Porque, como señala el blog Hechos del mundo, el objetivo de esta prisión, que sus responsables califican como la primera cárcel ecológica y humana del mundo, es ayudar a la reinserción en la sociedad de prisioneros que han cometido toda clase de delitos, desde asesinatos o robos a  tráfico de drogas o armas. Por ello, sólo los presos que han cumplido la mayor parte de su condena pueden solicitar el traslado a la isla. Una vez allí, los reclusos tienen la obligación de trabajar de ocho y media de la mañana a tres y media de la tarde.
Entre los trabajos que desempeñan están: cuidar de los animales de la granja, cultivar verduras, fruta y legumbres que se consumen en la isla, u ocuparse de servicios como la lavandería, el taller de reparación de bicicletas, pilotar el ferry que une la isla con el continente o las labores de mantenimiento de la propia prisión.
Una vez cumplida su jornada laboral, por la que cobran unos siete  euros diarios que emplean en comprar en el pequeño supermercado de la isla los productos necesarios para prepararse el desayuno y la cena, los internos de esta peculiar prisión disponen de tiempo libre para practicar toda clase de deportes y actividades al aire libre. Canchas de fútbol y baloncesto, pistas de tenis o saunas son algunas de las instalaciones con las que cuenta esta isla de 2,6 kilómetros cuadrados.
Tan sólo la necesidad de presentarse a los diversos recuentos que se realizan a lo largo de la jornada recuerda que esta paradisiaca isla es una prisión y no un centro de turismo rural, puesto que los 70 funcionarios que trabajan en ella no van armados y tan sólo la mitad llevan uniforme.
 Pero Noruega también tiene el penal Halden Felgsen, que es conocido como la prisión más humana del mundo.

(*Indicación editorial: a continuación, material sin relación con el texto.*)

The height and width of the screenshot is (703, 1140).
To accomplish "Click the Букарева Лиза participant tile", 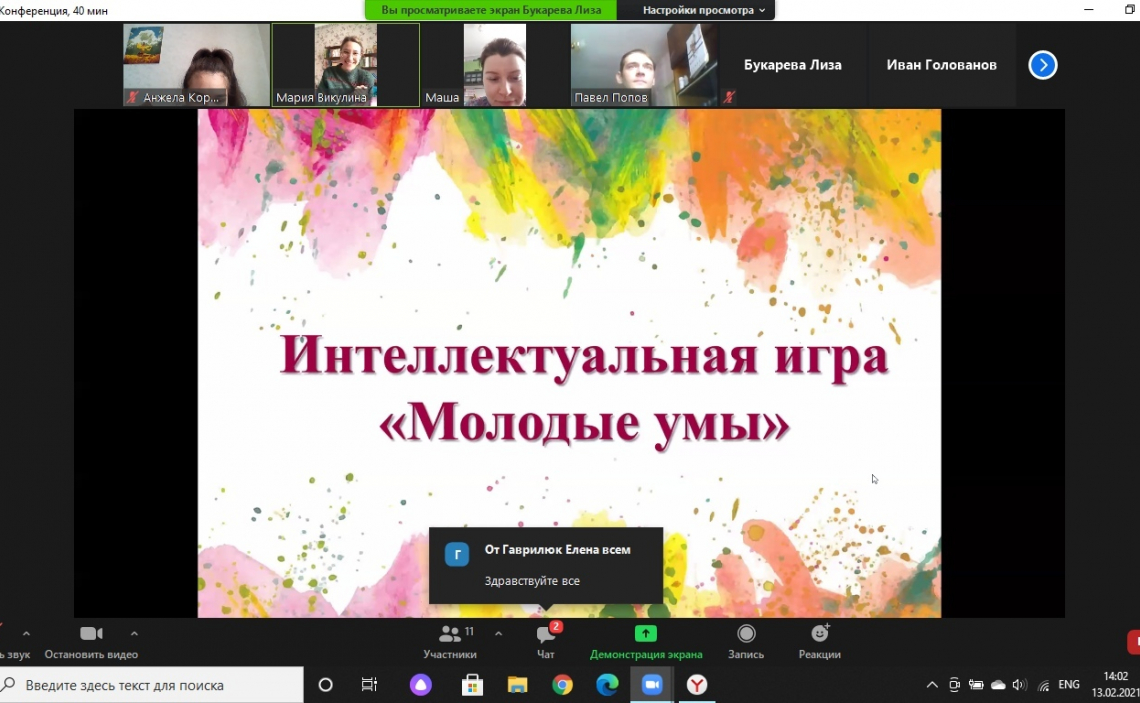I will coord(792,65).
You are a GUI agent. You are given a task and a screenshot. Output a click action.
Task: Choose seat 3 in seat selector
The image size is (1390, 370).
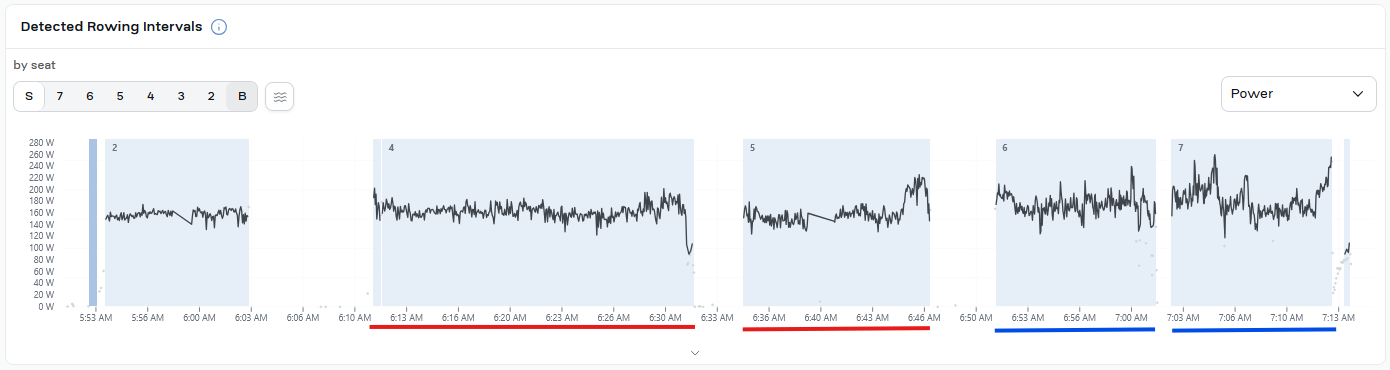181,97
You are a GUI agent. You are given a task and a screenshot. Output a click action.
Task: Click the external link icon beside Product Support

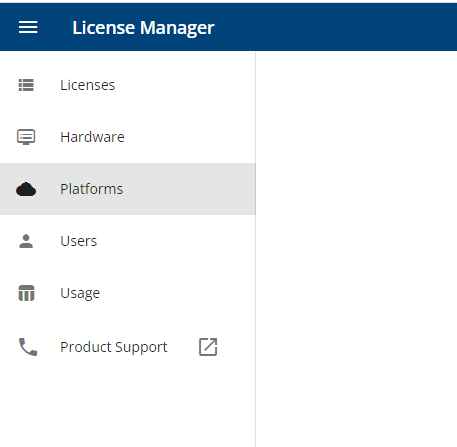[208, 347]
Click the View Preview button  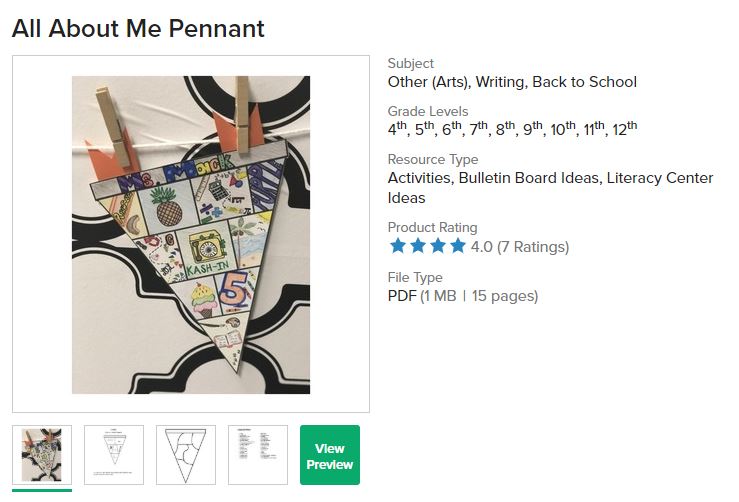coord(330,455)
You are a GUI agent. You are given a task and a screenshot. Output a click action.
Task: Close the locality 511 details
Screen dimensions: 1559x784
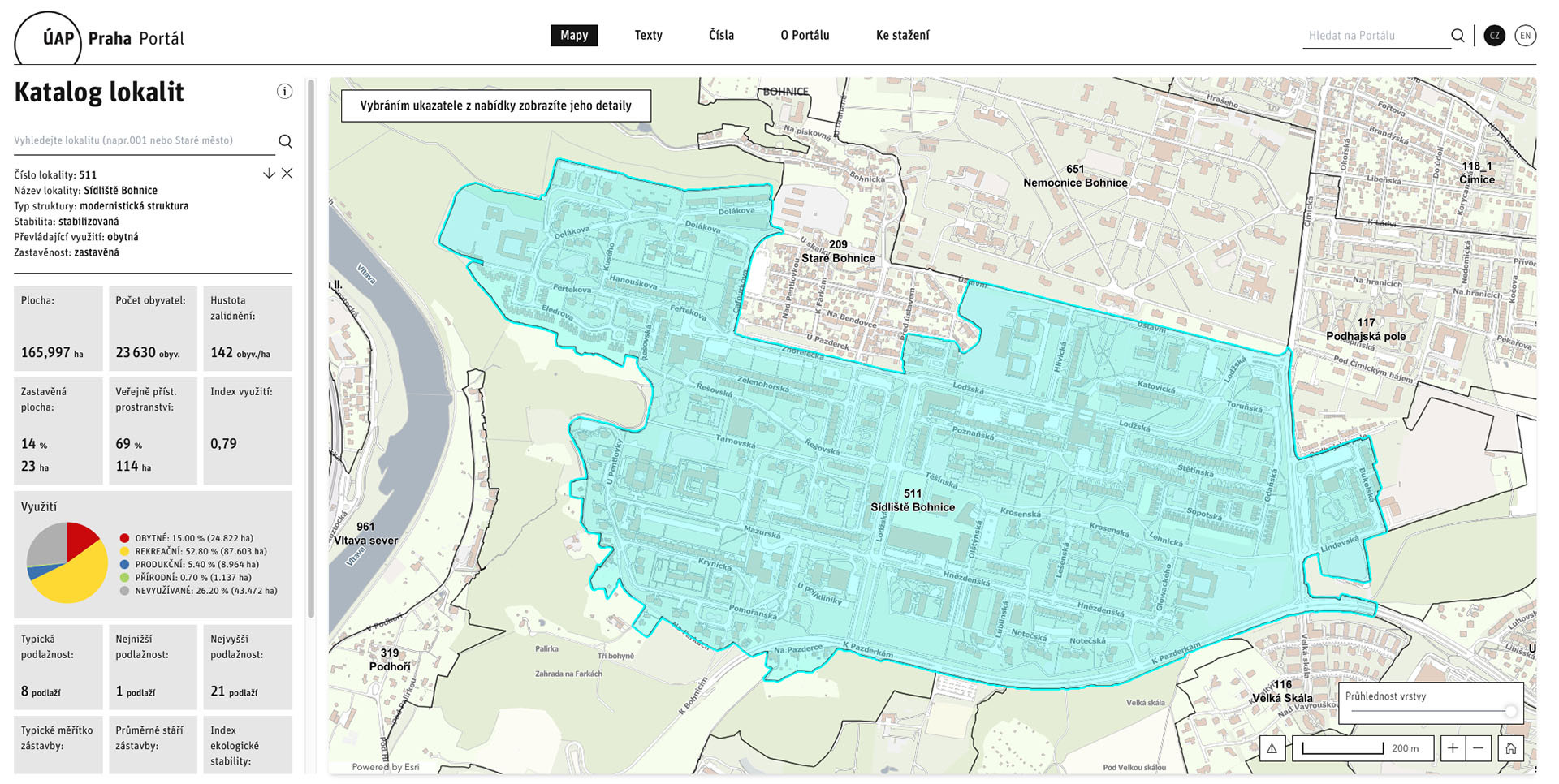point(287,174)
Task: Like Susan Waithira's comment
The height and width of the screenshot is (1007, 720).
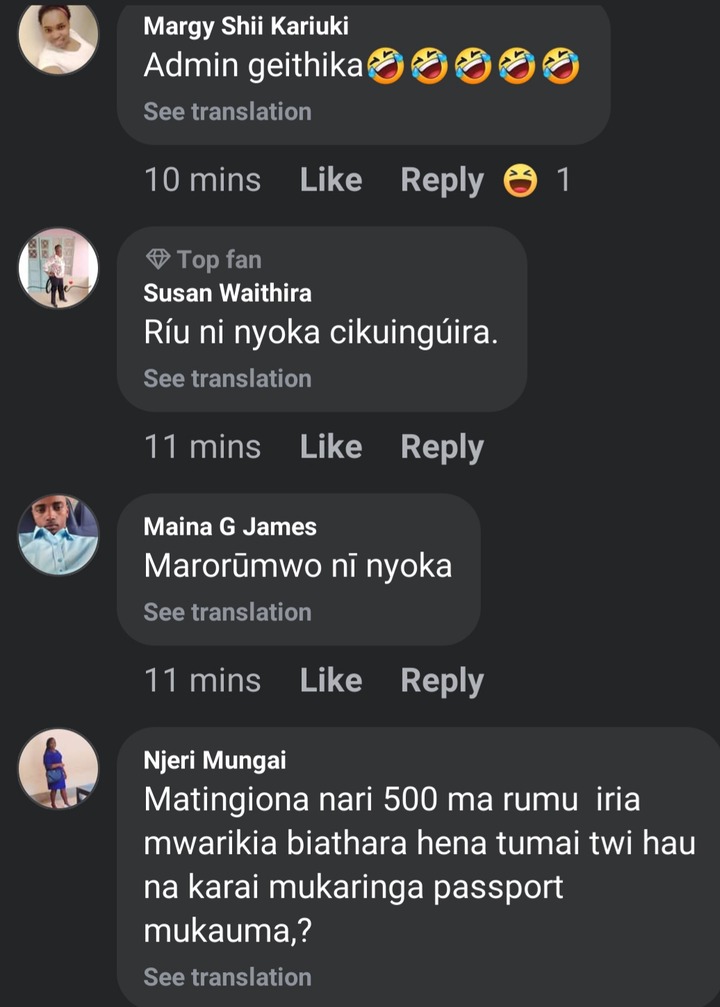Action: 330,447
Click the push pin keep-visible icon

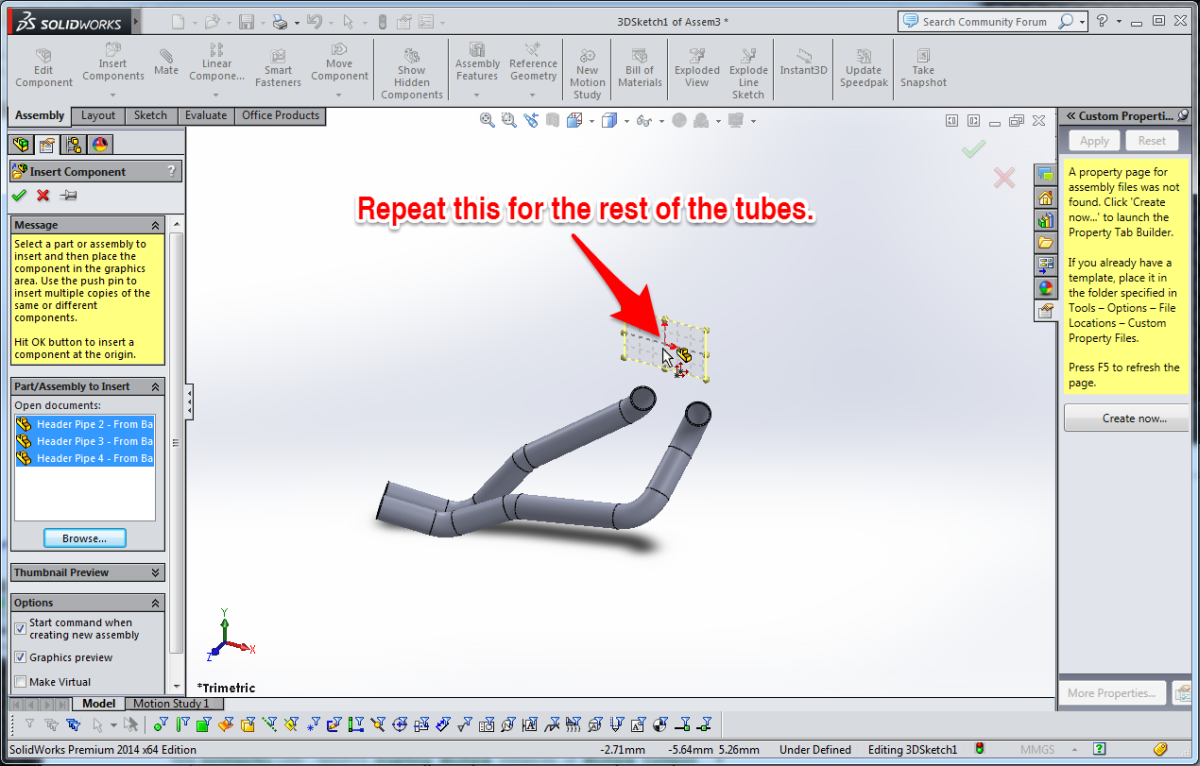[x=69, y=196]
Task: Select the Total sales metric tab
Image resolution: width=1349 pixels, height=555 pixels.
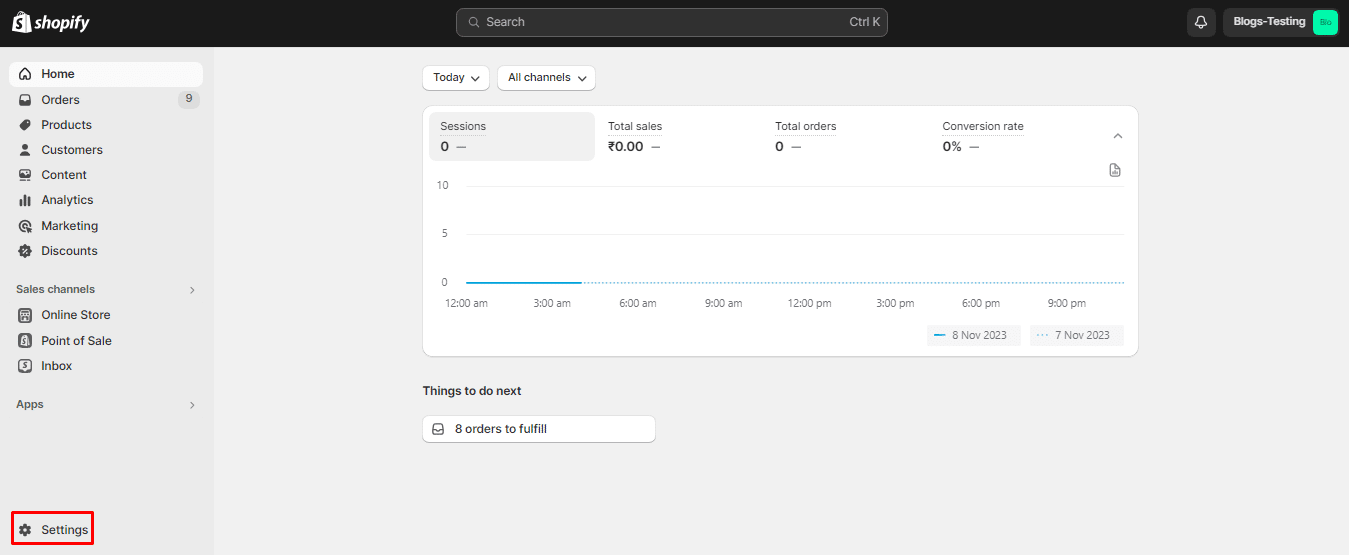Action: point(678,137)
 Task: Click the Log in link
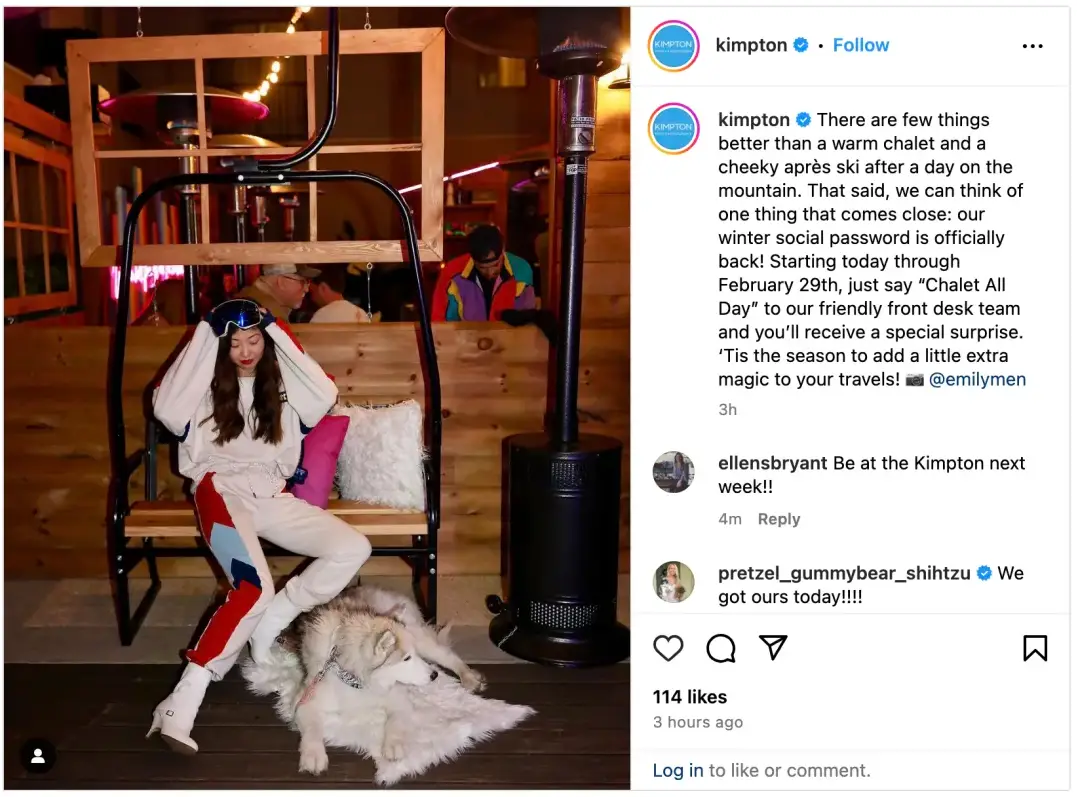click(x=677, y=770)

En ella, el personal también anda desarmado  y los internos gozan del lujo de las instalaciones y estancias.
Cada habitación está dotada de pantalla plana de televisión, luz natural, mobiliario moderno, baño y nevera, y a cada docena de ellas le corresponde una cocina y una sala de estar.

Entre la oferta cultural de la que pueden disfrutar sus 252 presos se encuentran actividades y lugares tan dispares como lecciones de música, librería, rocódromo, estudio de grabación, gimnasio, campos de baloncesto y de fútbol.

Cada habitación está dotada de pantalla plana de televisión.